The bloodletting that will ensue will have one of two results. Either the progressive forces that are left in the PQ will drift toward Québec Solidaire, as many erstwhile stalwart supporters of the party have already done. In much the same way that the Parti Québécois emerged in a matter of a few years in the early to mid-1970s from a minor party to a party of government, this might turn QS into a credible political force. The PQ would then complete its “back to the future” transformation into a new version of the Union Nationale.

It is also possible that progressives within the party will rally around the leadership of someone like Véronique Hivon (the impressive junior Minister who expertly stewarded the thorny physician-assisted suicide file in recent years), or of an established figure such as Gilles Duceppe (who, it must be remembered, threw his hat into the ring briefly to lead the PQ in the wake of André Boisclair’s electoral debacle, and who is said still to harbor political ambitions), to try to regain control of the party. “Chartistes” like Bernard Drainville, Louise Mailloux, and others, may feel impelled to form a new political party, in order to channel and give political expression to the voices of intolerance that the PQ has unleashed over the course of the last couple of years.

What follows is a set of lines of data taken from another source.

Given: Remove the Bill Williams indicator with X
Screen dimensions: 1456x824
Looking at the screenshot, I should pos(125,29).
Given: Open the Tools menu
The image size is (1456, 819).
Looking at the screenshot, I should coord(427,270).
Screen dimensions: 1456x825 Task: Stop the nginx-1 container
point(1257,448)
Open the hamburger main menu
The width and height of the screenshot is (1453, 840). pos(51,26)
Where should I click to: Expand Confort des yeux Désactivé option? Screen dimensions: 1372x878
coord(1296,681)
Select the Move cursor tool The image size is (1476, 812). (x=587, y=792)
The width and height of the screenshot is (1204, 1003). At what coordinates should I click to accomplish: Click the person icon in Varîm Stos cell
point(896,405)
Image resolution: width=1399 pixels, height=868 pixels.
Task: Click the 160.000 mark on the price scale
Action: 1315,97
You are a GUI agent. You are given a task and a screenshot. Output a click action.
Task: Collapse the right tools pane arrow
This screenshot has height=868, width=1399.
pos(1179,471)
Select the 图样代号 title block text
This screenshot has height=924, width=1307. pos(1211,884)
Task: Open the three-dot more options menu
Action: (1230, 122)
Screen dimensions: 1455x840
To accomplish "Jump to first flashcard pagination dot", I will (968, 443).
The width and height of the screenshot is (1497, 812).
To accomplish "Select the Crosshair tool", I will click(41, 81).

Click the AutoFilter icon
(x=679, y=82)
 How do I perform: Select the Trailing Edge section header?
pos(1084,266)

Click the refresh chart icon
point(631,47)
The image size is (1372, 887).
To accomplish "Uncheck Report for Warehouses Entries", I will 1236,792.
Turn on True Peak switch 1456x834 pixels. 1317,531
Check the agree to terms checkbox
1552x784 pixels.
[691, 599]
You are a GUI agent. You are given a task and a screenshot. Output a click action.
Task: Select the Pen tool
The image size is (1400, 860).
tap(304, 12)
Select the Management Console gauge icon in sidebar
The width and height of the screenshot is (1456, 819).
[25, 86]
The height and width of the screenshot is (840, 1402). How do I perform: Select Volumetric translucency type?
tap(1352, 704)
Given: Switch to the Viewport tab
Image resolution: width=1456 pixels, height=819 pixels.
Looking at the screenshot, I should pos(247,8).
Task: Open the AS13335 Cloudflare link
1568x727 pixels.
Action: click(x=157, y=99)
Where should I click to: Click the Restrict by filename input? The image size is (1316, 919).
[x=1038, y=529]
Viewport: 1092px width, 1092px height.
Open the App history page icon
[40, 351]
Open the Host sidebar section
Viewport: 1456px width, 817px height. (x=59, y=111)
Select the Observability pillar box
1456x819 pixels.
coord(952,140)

One way or another, an electoral defeat by the PQ is likely to lead to further splintering of the sovereignist movement. Though that may sound like good news to federalists both inside Quebec and in the ROC, the emergence of a political force even more unabashedly centered around the kind of “identitarian” politics that the Charter has represented would mean that rocky political roads still lie ahead.

Comments

What if the PQ loses? — 2 Comments

  1. The SMSJ episode really sounds desperate, but it looks like it’s the attack they are sticking with. Top PQ people (Drainville, Lisée, Marois) mentioned it yesterday, demanding a response from Elections Quebec, who for its part said, there’s nothing unusual here, it’s just students who for one reason or another (hint, charter, hint, referendum) have gotten interested in voting this year.

    But all media today have this front and center: Journal de Montreal and TVA (PKP media land), Le Devoir (who “broke” this on Thursday), even La Presse. The PKP media are particularly calling this “Ontario students are trying to vote”.

  2. Well, it is the day after and the PQ lost big time. Time to celebrate! Bravo Quebec! Bravo Canada!